◆ **What you are asked to do**: Transcribe word for word the part of the account of The Hartford and investor John Paulson that falls between "Paulson advised us" and "drastic and soon.", inclusive.

◆ **Excerpt provided**:
┌──

In November 2011, two years into my work as CEO of The Hartford, we got a letter from Paulson & Company, the hedge fund run by John Paulson. With 9% of our shares, he had recently become our largest shareholder. At the time, The Hartford combined its traditional focus on property & casualty insurance with a large operation in variable annuities and other life insurance products. In the run-up to the 2008 financial crisis, the company had aggressively expanded into those annuities. While some other insurance companies’ stock had recovered much of their value, The Hartford’s stock was still trading at less than half of book.
Paulson advised us to spin off the life insurance side as a stand-alone company and focus on P&C. Given the challenges The Hartford continued to face, he must have had a pretty powerful argument for outsiders.
We thanked him, but said we were already working on a different plan to fix the business. Unimpressed, he joined the next quarterly earnings call, in February 2012, and excoriated us to do something drastic and soon.
Still, we stuck to our guns and continued with our work. Soon we announced a somewhat different strategy, to sell our individual life insurance and retirement businesses piecemeal and put the annuities into runoff. Paulson said that wasn’t good enough, that his plan was still better. But as we sold off the businesses to strategic buyers at a good price, bringing in substantial free capital, he came around. When I retired in June 2014, he issued a statement praising me for leading a “generational transformation of The Hartford.”
We understood where Paulson was coming from
When a prominent investor like Paulson sends you a letter, it stirs you into action. We knew that we had to intensify our existing strategy work. But we didn’t circle the wagons as I’ve seen a lot of companies do. We didn’t treat the attack as a battle where there was going to be a winner and a loser, even after that harsh earnings call. The Wall Street Journal ran a front-page article with scowling mug shots of Paulson and me facing off, but I didn’t take the bait. It helped that I got started in financial services working with the apparel industry, so I was used to being screamed at. I had already been called every name in the book.

└──

◆ **Supplied entries**:
┌──

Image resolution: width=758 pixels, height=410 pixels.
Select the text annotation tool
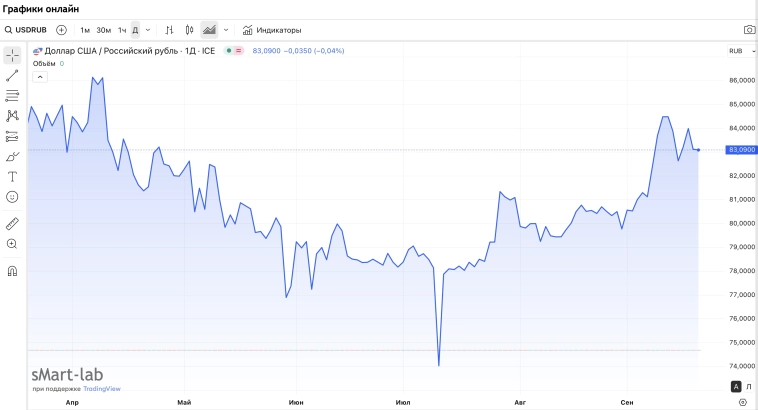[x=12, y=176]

└──
┌──

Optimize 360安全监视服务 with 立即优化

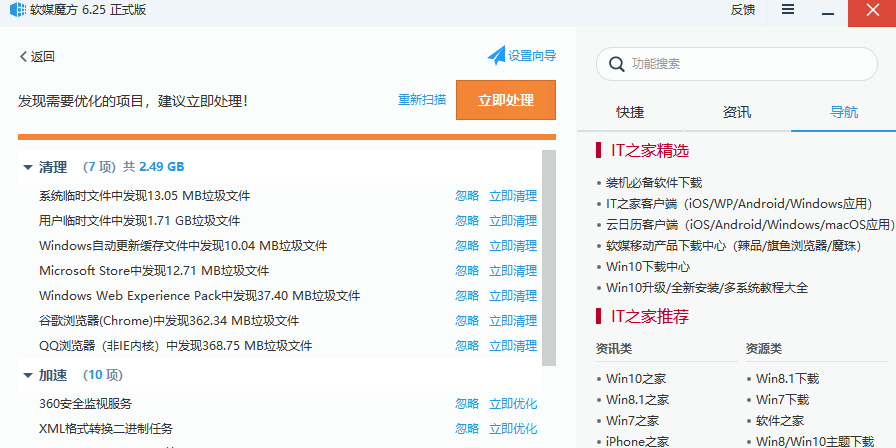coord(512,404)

└──
┌──

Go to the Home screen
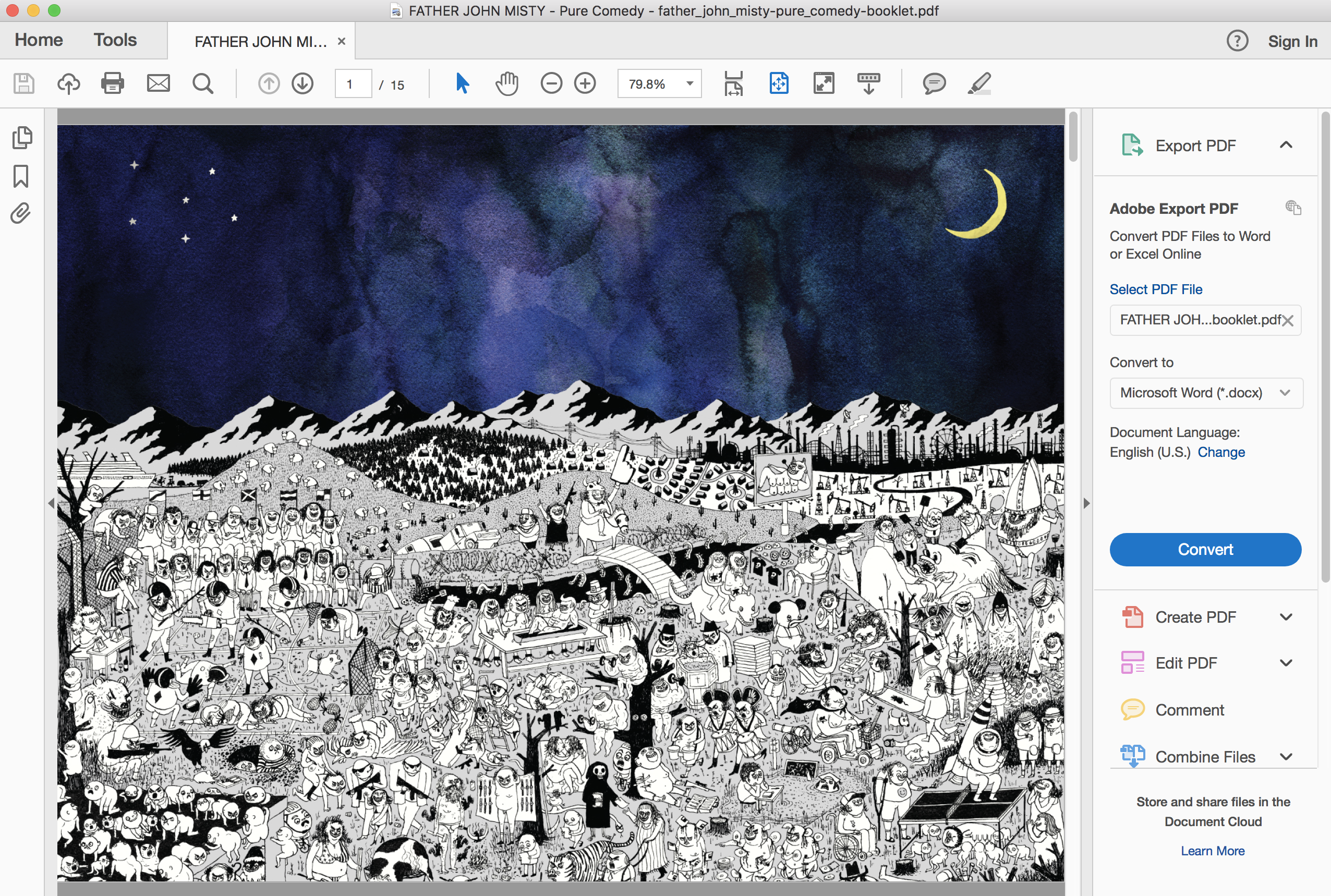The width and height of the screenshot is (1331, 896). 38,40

└──

◆ **Finished exercise**:
Paulson advised us to spin off the life insurance side as a stand-alone company and focus on P&C. Given the challenges The Hartford continued to face, he must have had a pretty powerful argument for outsiders.
We thanked him, but said we were already working on a different plan to fix the business. Unimpressed, he joined the next quarterly earnings call, in February 2012, and excoriated us to do something drastic and soon.